:: Consigne ::
Recopiez le passage du texte fourni qui commence par « La voix du serpent » et se poursuit jusqu'à « Inde du Sud) », en changeant « serpent » en « cobra ».

═══ Texte fourni

La voix du serpent : les sonneurs-batteurs du periya mēḷam et le culte āgamique de Śiva : ethnomusicologie d'une pratique musicale au delta de la Kaveri (Tamil Nadu, Inde du Sud)
Institution:
Paris 4Disciplines:
Directors:
Abstract EN:
The delta of the Kaveri River, vast and fertile area of Tamil Nadu, is one of the major birthplaces of the brahmanical culture and, by extension, of karnatic musical traditions. Oboists and percussionists of the periya mēḷam orchestra are professional musicians traditionally attached to high-caste Hindu temples and claim here – in reference to their social status and towards their colleagues and neighbours – their supremacy regarding their knowledge of the Hindu cult and its repertory, their instrumental and technical competences and their expertise in the grammar of classical music. This discourse, recurrent and variously illustrated, is not innocent: it is in fact closely linked to life conditions (socially and historically distinct), a religious context (the āgamic cult of Śiva), and an artistic practice which refers to a multitude of codes, a mode of transmission, an aesthetic. Therefore, understanding the world and conceptions of musicians require – via the utilisation of different methods (participative observation, formal or informal conversations, nāgasvaram oboe training, recordings in situ or on request, musical transcriptions and analysis, etc. ) – a study at the same time independent and related of the music and the cultural context. This monographic work also invites the reader to larger methodological reflexions regarding a discipline, i. E. Ethnomusicology. The last chapter, for instance, shows through the syntactic analysis of a ritual and its impact on a musical form, how musicians are induced to elaborate various performative strategies and, beyond, how music and context can be truly connected in order to appear as two elements of a same whole.

══════
═══ Matériel fourni

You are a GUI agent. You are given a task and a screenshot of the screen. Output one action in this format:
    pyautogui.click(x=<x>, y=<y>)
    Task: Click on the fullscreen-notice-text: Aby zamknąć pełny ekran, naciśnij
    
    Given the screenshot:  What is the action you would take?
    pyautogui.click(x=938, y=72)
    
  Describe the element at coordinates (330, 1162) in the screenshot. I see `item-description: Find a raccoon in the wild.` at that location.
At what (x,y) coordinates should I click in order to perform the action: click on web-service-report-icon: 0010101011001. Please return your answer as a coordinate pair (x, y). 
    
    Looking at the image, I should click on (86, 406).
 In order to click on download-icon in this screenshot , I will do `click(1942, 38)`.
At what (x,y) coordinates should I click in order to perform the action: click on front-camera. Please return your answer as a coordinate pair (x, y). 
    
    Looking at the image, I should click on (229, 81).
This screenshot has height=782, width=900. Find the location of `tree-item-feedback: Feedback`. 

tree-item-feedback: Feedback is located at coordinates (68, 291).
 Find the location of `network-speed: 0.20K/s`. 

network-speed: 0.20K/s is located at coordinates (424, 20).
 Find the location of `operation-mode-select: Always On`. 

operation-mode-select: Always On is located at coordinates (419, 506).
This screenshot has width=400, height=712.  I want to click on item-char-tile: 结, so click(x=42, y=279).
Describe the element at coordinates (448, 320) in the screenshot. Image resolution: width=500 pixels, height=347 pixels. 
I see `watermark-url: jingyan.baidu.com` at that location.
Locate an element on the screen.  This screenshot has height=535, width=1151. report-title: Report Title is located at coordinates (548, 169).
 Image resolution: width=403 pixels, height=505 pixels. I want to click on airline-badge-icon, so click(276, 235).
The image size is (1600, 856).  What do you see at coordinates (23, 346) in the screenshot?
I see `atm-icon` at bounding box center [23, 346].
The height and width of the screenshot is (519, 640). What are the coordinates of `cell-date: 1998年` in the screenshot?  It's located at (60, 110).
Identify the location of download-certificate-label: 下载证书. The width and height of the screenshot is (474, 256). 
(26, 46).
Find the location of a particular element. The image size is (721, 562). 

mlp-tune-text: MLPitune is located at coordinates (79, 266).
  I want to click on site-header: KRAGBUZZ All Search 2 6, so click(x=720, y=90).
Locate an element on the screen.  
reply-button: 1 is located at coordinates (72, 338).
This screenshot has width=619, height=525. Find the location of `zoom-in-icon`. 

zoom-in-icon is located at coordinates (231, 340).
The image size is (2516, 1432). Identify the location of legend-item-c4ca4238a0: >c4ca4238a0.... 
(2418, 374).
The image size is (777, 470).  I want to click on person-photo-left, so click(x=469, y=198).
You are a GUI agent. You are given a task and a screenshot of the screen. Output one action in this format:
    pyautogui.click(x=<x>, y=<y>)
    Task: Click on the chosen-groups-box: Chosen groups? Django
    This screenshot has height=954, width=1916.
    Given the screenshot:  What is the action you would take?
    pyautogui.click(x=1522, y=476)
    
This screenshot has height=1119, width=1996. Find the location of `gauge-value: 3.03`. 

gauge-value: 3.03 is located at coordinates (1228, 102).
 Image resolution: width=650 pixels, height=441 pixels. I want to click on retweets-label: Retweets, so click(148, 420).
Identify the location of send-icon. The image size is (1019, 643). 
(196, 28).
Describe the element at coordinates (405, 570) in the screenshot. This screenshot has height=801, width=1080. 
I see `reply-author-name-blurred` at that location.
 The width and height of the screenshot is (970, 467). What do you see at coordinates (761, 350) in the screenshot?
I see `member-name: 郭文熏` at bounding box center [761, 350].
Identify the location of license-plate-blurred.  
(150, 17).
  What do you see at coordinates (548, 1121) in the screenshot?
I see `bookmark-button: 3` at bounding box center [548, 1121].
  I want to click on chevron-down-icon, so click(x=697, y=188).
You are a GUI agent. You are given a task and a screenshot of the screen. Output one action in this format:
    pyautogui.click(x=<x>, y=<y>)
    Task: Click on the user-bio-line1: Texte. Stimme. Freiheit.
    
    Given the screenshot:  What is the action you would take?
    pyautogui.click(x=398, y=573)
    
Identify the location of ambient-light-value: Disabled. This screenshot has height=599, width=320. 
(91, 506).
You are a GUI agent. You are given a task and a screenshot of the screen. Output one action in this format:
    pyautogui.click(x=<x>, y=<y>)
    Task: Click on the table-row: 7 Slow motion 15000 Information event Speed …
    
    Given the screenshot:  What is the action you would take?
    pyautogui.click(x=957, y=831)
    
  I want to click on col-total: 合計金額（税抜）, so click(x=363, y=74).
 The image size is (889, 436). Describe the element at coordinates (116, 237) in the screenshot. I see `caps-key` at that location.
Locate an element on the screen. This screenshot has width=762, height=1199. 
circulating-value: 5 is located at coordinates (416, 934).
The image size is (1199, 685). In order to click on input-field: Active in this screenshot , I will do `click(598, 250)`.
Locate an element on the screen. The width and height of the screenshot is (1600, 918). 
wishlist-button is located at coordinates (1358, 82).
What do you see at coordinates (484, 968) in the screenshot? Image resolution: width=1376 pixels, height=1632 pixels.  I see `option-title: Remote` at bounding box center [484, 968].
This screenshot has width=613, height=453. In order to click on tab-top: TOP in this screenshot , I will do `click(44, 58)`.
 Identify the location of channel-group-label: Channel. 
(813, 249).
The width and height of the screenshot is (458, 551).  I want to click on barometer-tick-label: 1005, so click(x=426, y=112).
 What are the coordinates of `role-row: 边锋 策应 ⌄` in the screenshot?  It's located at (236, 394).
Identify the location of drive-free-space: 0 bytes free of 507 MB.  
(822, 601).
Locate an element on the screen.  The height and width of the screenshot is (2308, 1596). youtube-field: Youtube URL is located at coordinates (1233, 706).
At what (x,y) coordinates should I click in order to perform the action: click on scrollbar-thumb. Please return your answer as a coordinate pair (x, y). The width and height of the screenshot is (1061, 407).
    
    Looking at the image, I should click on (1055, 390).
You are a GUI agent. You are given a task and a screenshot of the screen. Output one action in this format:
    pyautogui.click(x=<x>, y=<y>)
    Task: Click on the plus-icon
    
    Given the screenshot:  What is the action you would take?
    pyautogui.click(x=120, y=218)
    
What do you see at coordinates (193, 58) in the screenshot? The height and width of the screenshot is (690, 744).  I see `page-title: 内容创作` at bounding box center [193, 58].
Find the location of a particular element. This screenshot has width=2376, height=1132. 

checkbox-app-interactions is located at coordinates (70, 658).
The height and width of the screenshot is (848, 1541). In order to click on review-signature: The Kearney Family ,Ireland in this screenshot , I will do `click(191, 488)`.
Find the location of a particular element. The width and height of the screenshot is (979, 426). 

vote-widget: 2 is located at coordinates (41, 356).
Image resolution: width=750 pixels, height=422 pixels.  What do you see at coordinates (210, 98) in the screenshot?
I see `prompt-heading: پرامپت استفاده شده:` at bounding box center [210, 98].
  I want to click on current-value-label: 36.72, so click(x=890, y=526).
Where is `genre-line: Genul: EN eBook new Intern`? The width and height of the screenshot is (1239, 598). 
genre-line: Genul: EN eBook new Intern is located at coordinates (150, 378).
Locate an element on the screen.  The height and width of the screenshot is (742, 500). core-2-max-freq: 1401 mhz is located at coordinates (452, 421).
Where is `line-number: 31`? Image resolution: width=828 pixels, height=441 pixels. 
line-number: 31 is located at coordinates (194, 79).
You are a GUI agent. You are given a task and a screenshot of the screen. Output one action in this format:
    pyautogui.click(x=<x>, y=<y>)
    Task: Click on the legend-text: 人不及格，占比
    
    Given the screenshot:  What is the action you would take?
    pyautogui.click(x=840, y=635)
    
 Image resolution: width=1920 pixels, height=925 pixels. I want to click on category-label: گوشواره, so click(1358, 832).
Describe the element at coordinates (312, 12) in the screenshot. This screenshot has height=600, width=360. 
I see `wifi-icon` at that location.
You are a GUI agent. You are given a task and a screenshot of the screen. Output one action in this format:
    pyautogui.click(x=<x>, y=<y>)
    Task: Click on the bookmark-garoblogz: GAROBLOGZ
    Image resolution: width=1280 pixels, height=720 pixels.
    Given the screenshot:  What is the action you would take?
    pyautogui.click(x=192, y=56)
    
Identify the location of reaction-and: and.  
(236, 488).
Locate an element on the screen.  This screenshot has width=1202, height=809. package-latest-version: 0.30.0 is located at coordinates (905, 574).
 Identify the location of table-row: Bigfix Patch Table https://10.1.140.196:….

══════

:: Corrigé ::
La voix du cobra : les sonneurs-batteurs du periya mēḷam et le culte āgamique de Śiva : ethnomusicologie d'une pratique musicale au delta de la Kaveri (Tamil Nadu, Inde du Sud)